Upcoming successes, particularly with major natural gas infrastructure projects, should help San Diego-based Sempra Energy offset a one-time 2Q2013 charge and annual revenue losses due to its minority share in a closed nuclear power plant in Southern California, CEO Debra Reed said Tuesday during a second quarter conference call with financial analysts in which she reported increased profits for the quarter and first half of 2013.

By early next year, Sempra expects to have its Cameron, LA, liquefied natural gas (LNG) export project ready to begin construction and to be well underway with construction of two multi-billion-dollar gas pipeline projects in Mexico, helping to offset the negative impact of a $119 million 2Q2013 charge for the company’s 20% ownership in the 2,200 MW San Onofre Nuclear Generating Station (SONGS), which majority owner/operator Southern California Edison Co. decided in May it would close.

Reed expects an export permit for non-free trade agreement (non-FTA) nations and a construction permit to both be in place by February next year for the proposed facility that will use Cameron LNG’s existing import facilities, including two marine berths capable of accommodating tankers; three LNG storage tanks of 480,000 cubic meters and vaporization capability for regasification services of 1.5 Bcf/d (see Daily GPI, Dec. 11, 2012).
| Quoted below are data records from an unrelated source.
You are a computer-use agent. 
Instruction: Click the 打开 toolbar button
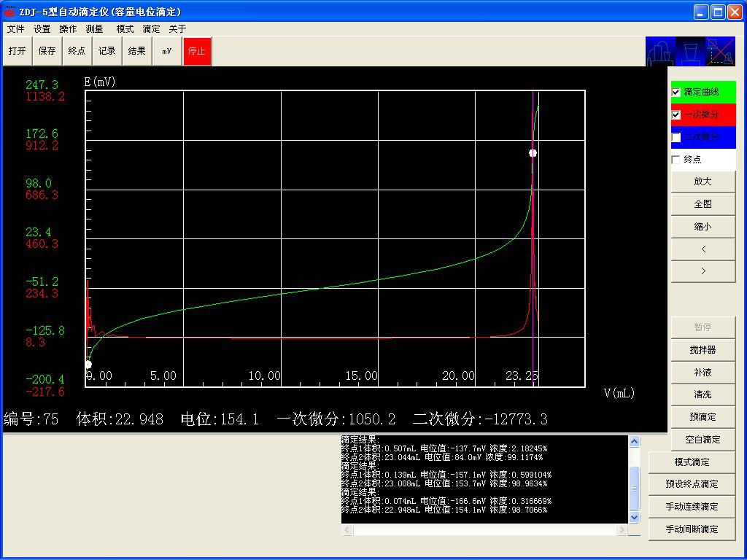point(17,51)
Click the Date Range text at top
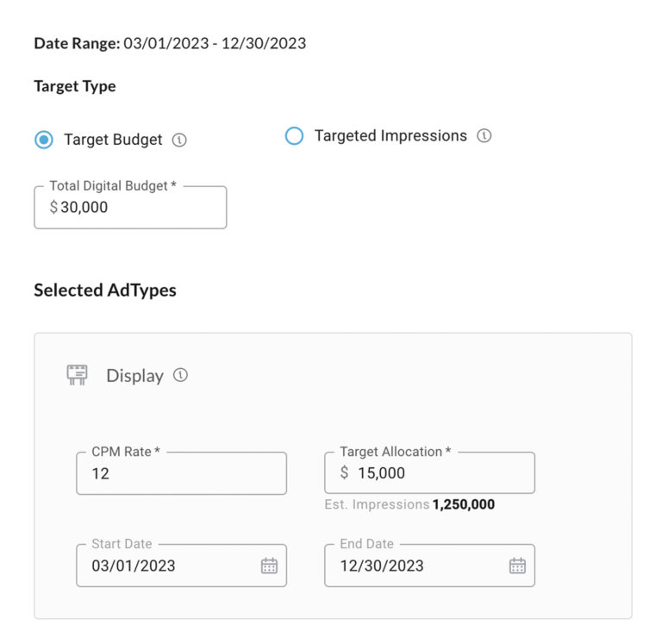 pos(170,43)
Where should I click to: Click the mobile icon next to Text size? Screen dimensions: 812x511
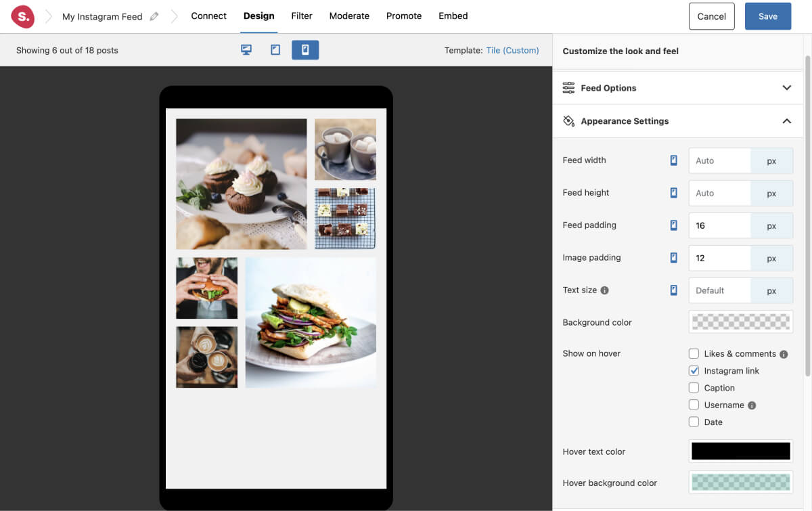coord(673,290)
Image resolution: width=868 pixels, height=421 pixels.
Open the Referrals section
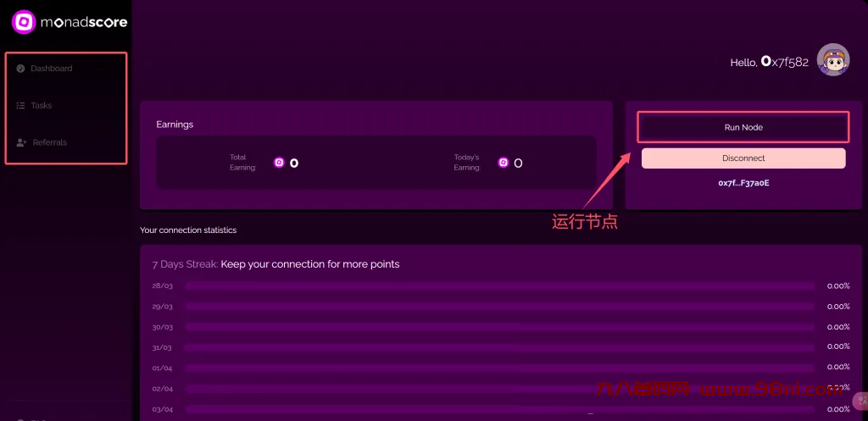(x=50, y=142)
Eventually, the facility will have three liquefaction trains with a total export capability of approximately 1.7 Bcf/d.

Lining up an engineering/construction contractor and financing for the $6 billion project is moving ahead on schedule, Reed said. “We expect firm commitments from lenders by the end of the year, and putting 60%-70% leverage on the project under attractive terms,” Reed said. “We remain confident the DOE [U.S. Department of Energy] will approve our non-FTA permit before the end of 2013.”

Construction of the facility should begin in the first half of next year, said Reed, reiterating the schedule she articulated late last year that calls for commercial operations to begin in 2017.

In Mexico, activity on Sempra’s multi-billion-dollar gas pipeline projects should get started later this year, following Sempra’s signing with Pemex through a Sempra stand-alone affiliate, IEnova, to start the first phase of the $1.5 billion Los Ramones gas pipeline project (see Daily GPI, Oct. 29, 2012). The first phase is a $450-$550 million 70-mile, 48-inch diameter leg originating at the U.S.-Mexican border. Construction will begin in the fourth quarter this year, Reed said.

Phase 2 for Los Ramones will be a 450-mile pipeline tied to the 70-mile leg that will cost $2 billion and bids for building the line will be completed this quarter. Reed said IEnova likely will make a bid with a still-unnamed partner.

“There is certainly interest in Mexico; people recognize that there is good growth there, and that these are good projects,” said Sempra President Mark Snell. “But I do think that the companies that have been historically successful in Mexico, of which we obviously are one, are the ones who will continue to be successful there. I think the companies who have been doing business in Mexico for some time still have an advantage.”

Separately, with supply and construction contracts now in hand, Sempra’s second major Mexican gas pipeline project, the $1 billion Sonora line, is on track to be operational in the second half of next year, according to Reed.

Aside from the SONGS charge, Reed said she thought the 2Q2013 results were “solid” — $245 million, or 98 cents/diluted share, compared with $62 million, or 25 cents/diluted share, for the same period in 2012, and for the first six months, $423 million, or $1.70/diluted share, compared with $298 million, or $1.21/diluted share, for the first half of 2012.